▶ _Work order_: This exercise calls for the line with "How do I perform: Click the volume", the line with "Viewport: 1179px width, 804px height.", and all lines between them in the material below, output exactly and with no other lines.

▶ _Supplied entries_:
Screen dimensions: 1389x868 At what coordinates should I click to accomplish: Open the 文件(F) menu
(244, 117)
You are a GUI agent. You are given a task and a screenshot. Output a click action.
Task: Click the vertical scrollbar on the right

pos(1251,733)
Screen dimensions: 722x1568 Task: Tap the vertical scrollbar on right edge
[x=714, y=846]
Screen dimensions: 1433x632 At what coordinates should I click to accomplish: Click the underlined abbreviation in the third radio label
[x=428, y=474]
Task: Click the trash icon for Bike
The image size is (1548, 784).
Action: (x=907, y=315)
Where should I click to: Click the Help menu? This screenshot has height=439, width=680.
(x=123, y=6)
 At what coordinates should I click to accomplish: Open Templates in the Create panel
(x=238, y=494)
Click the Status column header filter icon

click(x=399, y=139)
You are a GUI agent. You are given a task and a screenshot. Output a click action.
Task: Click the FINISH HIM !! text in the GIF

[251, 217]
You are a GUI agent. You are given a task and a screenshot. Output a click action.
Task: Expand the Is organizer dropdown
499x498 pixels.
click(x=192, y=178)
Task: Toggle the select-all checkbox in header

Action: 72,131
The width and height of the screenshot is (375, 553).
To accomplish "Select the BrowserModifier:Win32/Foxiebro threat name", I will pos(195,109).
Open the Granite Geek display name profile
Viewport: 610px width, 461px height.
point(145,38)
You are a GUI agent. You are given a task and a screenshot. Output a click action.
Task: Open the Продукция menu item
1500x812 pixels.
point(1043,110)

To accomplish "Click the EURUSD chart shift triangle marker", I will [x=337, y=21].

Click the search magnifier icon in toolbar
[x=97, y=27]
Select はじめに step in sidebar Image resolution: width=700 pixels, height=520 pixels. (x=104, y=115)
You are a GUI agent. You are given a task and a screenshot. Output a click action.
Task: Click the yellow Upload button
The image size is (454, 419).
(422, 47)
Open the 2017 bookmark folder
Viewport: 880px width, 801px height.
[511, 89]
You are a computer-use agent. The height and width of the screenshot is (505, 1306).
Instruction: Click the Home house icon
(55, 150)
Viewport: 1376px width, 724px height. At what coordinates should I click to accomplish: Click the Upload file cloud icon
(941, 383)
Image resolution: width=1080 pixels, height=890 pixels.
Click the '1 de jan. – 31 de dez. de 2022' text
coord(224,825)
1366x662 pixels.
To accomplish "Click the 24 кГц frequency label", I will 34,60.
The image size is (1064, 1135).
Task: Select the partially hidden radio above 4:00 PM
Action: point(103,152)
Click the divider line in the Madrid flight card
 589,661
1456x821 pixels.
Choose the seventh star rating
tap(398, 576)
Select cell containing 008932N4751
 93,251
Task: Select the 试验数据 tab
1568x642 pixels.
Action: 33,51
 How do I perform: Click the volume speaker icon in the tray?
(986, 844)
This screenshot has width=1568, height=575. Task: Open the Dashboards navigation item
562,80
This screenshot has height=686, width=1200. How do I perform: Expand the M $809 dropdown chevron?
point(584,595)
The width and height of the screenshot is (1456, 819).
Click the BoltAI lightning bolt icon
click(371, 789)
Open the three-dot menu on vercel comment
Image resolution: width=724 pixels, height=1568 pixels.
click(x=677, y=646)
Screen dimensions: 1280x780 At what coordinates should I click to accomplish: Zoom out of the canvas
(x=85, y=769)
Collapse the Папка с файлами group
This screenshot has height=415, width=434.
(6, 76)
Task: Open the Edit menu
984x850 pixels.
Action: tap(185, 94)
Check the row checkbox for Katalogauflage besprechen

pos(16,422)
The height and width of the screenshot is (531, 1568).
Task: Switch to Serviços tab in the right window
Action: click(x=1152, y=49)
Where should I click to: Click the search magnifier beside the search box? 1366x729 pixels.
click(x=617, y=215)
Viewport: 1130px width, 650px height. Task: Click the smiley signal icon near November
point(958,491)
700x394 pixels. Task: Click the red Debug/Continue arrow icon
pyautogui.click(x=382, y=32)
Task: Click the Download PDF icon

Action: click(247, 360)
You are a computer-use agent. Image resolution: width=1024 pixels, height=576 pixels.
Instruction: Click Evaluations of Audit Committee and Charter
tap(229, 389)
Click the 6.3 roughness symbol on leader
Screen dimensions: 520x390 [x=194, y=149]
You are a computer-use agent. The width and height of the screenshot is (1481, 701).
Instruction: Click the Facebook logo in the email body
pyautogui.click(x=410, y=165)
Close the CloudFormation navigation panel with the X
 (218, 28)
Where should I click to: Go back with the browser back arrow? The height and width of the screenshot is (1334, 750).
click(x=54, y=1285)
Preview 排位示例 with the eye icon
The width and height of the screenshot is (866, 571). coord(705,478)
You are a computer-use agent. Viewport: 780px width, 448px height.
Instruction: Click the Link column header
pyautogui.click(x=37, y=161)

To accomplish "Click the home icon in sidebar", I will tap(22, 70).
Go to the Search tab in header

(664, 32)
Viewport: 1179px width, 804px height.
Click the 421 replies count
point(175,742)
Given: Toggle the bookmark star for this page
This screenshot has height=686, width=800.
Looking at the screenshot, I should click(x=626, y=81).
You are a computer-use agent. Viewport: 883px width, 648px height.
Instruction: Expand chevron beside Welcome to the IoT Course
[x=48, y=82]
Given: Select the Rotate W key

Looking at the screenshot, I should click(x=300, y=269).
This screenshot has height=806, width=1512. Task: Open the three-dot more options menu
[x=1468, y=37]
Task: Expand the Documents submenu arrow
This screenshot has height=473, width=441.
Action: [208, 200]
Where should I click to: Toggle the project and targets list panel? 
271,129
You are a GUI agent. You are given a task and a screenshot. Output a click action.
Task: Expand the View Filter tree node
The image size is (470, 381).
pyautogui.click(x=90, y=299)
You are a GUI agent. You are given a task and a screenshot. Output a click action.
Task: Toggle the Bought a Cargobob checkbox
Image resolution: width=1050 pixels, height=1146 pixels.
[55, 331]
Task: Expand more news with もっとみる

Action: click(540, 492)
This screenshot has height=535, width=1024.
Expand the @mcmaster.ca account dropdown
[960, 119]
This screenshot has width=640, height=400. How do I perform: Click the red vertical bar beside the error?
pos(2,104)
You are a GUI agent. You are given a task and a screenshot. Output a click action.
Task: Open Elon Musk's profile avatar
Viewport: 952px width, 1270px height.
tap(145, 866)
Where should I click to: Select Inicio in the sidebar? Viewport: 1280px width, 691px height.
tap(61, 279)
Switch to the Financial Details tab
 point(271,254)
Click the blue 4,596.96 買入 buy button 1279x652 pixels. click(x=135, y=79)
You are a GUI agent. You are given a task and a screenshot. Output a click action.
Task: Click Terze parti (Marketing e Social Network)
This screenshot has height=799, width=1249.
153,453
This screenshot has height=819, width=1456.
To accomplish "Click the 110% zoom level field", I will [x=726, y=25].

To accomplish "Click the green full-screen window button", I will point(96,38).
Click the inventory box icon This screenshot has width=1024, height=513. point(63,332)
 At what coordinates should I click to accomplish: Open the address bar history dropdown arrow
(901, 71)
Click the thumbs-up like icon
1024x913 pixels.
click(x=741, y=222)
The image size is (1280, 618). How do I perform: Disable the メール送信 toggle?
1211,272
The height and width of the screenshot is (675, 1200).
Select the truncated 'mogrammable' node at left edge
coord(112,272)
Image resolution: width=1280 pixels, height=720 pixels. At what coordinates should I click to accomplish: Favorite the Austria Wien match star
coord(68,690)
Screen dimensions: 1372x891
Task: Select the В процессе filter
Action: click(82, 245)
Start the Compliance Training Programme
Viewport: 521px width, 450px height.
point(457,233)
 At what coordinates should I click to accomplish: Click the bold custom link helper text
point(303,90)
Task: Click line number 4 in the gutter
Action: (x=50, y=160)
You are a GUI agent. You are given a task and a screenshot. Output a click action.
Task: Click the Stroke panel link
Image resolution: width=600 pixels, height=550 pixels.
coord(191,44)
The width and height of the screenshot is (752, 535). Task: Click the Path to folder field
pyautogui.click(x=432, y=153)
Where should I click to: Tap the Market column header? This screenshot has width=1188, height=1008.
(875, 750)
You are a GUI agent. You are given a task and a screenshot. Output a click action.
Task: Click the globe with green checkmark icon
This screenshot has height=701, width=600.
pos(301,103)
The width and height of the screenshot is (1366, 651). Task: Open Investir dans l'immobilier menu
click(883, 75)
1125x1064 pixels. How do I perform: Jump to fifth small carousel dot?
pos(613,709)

▶ _Answer space_:
 How do I perform: Click the volume speaker icon in the tray?
(986, 844)
This screenshot has width=1568, height=575. Task: Open the Dashboards navigation item
562,80
This screenshot has height=686, width=1200. How do I perform: Expand the M $809 dropdown chevron?
point(584,595)
The width and height of the screenshot is (1456, 819).
Click the BoltAI lightning bolt icon
click(371, 789)
Open the three-dot menu on vercel comment
Image resolution: width=724 pixels, height=1568 pixels.
click(x=677, y=646)
Screen dimensions: 1280x780 At what coordinates should I click to accomplish: Zoom out of the canvas
(x=85, y=769)
Collapse the Папка с файлами group
This screenshot has height=415, width=434.
(6, 76)
Task: Open the Edit menu
984x850 pixels.
Action: tap(185, 94)
Check the row checkbox for Katalogauflage besprechen

pos(16,422)
The height and width of the screenshot is (531, 1568).
Task: Switch to Serviços tab in the right window
Action: click(x=1152, y=49)
Where should I click to: Click the search magnifier beside the search box? 1366x729 pixels.
click(x=617, y=215)
Viewport: 1130px width, 650px height. Task: Click the smiley signal icon near November
point(958,491)
700x394 pixels. Task: Click the red Debug/Continue arrow icon
pyautogui.click(x=382, y=32)
Task: Click the Download PDF icon

Action: click(247, 360)
You are a computer-use agent. Image resolution: width=1024 pixels, height=576 pixels.
Instruction: Click Evaluations of Audit Committee and Charter
tap(229, 389)
Click the 6.3 roughness symbol on leader
Screen dimensions: 520x390 [x=194, y=149]
You are a computer-use agent. The width and height of the screenshot is (1481, 701).
Instruction: Click the Facebook logo in the email body
pyautogui.click(x=410, y=165)
Close the CloudFormation navigation panel with the X
 (218, 28)
Where should I click to: Go back with the browser back arrow? The height and width of the screenshot is (1334, 750).
click(x=54, y=1285)
Preview 排位示例 with the eye icon
The width and height of the screenshot is (866, 571). coord(705,478)
You are a computer-use agent. Viewport: 780px width, 448px height.
Instruction: Click the Link column header
pyautogui.click(x=37, y=161)

To accomplish "Click the home icon in sidebar", I will tap(22, 70).
Go to the Search tab in header

(664, 32)
Viewport: 1179px width, 804px height.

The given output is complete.